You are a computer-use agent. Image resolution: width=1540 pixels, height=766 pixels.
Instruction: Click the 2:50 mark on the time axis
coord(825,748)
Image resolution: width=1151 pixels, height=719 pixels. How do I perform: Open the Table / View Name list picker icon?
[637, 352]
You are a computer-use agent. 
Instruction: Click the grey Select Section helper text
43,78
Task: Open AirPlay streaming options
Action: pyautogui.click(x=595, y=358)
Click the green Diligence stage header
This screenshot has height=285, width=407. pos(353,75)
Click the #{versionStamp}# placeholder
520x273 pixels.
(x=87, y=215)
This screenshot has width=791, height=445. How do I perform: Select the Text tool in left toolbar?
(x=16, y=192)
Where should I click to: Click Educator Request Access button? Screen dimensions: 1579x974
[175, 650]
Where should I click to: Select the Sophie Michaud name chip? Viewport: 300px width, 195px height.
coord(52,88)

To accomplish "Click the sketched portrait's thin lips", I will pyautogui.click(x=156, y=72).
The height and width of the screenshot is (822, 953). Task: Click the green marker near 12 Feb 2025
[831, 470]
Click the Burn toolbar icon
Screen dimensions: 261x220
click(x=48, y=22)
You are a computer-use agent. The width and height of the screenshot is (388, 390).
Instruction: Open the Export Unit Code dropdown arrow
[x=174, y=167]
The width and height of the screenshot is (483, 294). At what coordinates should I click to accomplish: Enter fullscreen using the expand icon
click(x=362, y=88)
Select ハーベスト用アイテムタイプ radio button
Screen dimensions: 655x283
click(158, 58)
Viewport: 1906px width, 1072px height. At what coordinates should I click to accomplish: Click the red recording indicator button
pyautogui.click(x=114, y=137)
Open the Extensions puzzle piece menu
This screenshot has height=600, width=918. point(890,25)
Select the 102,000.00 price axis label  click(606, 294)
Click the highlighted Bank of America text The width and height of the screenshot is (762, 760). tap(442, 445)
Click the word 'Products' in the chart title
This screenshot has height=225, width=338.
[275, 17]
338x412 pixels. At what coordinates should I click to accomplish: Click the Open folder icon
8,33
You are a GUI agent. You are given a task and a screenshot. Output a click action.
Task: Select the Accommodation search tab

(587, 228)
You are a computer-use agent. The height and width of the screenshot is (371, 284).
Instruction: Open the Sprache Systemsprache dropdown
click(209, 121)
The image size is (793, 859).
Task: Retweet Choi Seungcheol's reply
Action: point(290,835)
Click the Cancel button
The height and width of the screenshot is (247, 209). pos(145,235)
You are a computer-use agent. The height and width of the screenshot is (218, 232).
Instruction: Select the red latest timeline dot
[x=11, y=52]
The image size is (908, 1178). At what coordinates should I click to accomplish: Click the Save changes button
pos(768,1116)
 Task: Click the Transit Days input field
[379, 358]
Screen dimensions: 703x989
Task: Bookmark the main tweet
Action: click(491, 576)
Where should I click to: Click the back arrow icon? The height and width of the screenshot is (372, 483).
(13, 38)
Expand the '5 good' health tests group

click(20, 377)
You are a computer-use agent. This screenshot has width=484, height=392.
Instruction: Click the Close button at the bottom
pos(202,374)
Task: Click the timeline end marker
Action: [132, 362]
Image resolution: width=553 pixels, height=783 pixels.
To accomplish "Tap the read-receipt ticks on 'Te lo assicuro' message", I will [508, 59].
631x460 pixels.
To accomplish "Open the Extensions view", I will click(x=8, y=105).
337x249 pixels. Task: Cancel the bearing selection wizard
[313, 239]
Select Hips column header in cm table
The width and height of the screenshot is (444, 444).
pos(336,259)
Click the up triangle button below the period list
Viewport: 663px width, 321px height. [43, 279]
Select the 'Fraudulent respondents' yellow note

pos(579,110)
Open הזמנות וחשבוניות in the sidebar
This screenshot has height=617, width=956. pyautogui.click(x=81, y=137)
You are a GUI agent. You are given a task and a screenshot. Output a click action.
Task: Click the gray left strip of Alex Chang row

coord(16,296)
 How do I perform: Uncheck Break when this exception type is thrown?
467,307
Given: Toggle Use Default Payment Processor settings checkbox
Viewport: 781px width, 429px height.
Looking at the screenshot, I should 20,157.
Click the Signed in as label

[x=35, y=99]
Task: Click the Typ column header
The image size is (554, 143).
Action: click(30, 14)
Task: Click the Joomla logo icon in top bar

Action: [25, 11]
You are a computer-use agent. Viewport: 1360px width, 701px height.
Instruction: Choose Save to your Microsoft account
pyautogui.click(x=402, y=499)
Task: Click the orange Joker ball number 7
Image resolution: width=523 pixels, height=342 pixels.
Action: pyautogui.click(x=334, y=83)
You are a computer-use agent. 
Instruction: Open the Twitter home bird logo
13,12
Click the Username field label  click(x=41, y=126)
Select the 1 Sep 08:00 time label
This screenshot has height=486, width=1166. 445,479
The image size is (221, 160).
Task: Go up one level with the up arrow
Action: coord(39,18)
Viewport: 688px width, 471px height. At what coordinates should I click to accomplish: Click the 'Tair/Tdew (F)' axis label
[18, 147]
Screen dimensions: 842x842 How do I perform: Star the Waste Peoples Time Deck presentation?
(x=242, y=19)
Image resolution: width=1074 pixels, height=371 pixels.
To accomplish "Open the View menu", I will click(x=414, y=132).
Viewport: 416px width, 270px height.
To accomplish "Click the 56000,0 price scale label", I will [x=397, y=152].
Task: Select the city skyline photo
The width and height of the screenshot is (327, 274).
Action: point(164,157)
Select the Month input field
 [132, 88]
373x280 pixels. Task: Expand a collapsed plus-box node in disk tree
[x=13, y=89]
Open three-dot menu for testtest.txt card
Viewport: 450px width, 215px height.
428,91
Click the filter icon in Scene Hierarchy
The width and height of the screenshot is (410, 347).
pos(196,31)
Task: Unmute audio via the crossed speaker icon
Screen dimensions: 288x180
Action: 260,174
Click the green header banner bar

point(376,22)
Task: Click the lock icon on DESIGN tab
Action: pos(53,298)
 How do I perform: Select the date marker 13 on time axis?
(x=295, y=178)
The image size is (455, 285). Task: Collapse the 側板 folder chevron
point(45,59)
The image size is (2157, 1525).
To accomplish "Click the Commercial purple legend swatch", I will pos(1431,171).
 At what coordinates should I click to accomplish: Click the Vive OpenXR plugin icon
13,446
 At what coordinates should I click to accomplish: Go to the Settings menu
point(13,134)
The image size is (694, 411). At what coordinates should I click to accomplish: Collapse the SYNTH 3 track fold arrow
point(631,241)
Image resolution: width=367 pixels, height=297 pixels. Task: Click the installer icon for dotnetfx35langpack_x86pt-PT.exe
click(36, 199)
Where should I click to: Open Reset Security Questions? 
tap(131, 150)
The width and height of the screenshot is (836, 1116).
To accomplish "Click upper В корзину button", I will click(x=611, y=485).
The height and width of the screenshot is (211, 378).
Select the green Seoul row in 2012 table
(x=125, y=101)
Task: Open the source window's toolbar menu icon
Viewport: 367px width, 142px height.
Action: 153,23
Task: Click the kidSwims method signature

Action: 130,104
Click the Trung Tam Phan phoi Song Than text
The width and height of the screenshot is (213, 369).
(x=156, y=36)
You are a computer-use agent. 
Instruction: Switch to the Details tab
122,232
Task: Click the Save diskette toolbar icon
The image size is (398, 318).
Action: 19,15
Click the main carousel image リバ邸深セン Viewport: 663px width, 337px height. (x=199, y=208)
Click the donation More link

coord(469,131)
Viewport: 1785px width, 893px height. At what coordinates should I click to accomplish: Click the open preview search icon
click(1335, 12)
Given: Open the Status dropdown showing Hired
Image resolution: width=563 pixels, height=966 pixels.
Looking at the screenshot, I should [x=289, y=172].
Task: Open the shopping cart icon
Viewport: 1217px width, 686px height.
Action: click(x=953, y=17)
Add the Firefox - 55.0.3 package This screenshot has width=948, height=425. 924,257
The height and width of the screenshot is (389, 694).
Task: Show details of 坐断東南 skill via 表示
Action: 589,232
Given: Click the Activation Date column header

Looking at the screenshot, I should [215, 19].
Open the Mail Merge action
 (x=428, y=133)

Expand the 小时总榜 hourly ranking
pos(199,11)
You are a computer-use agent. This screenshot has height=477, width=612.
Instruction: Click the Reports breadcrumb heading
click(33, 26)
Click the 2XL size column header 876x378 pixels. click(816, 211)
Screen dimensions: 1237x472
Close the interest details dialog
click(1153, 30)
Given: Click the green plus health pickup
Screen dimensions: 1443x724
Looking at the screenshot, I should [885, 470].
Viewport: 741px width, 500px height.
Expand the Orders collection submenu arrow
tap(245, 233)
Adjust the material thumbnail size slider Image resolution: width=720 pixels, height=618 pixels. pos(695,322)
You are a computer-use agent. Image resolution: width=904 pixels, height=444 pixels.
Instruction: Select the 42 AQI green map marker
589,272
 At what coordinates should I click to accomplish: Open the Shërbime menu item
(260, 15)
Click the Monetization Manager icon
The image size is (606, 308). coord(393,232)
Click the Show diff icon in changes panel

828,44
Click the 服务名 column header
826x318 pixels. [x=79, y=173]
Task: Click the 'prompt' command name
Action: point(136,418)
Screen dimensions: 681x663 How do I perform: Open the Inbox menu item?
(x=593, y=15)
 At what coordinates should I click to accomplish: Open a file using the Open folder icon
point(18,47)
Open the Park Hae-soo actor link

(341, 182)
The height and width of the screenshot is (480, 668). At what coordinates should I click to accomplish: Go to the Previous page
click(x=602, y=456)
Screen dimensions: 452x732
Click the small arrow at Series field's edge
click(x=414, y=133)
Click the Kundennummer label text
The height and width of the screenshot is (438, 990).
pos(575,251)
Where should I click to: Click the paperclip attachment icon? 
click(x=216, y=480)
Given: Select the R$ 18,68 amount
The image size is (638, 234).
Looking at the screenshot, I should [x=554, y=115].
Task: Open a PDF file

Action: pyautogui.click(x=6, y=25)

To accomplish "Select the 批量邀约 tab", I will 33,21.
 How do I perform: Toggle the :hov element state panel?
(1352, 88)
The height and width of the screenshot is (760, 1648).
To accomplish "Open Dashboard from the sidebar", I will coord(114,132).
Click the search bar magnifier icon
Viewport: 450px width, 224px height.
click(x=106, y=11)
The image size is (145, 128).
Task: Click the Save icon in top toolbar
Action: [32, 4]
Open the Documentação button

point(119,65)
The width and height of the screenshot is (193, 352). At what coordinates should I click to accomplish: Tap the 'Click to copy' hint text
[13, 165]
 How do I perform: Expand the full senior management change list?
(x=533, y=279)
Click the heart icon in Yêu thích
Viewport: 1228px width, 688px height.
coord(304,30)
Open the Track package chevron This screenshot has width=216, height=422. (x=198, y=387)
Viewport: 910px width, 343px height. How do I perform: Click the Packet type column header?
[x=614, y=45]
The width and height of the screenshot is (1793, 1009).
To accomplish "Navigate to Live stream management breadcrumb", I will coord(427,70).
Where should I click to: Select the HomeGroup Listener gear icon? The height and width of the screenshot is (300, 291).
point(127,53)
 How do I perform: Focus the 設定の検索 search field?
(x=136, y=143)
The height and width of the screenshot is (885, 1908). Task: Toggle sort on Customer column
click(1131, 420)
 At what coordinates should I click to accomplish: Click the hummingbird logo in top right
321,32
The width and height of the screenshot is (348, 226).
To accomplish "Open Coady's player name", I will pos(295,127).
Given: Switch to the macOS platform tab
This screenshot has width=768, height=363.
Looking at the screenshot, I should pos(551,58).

» **Short problem**
Recast the stretch of the records from the line containing "You are a computer-use agent. The width" through the line containing "[x=174, y=167]" as a Markdown table with the columns Row and Line, leaving out blank lines.

» **Result**
| Row | Line |
|---|---|
| 1 | You are a computer-use agent. The width and height of the screenshot is (388, 390). |
| 2 | Instruction: Open the Export Unit Code dropdown arrow |
| 3 | [x=174, y=167] |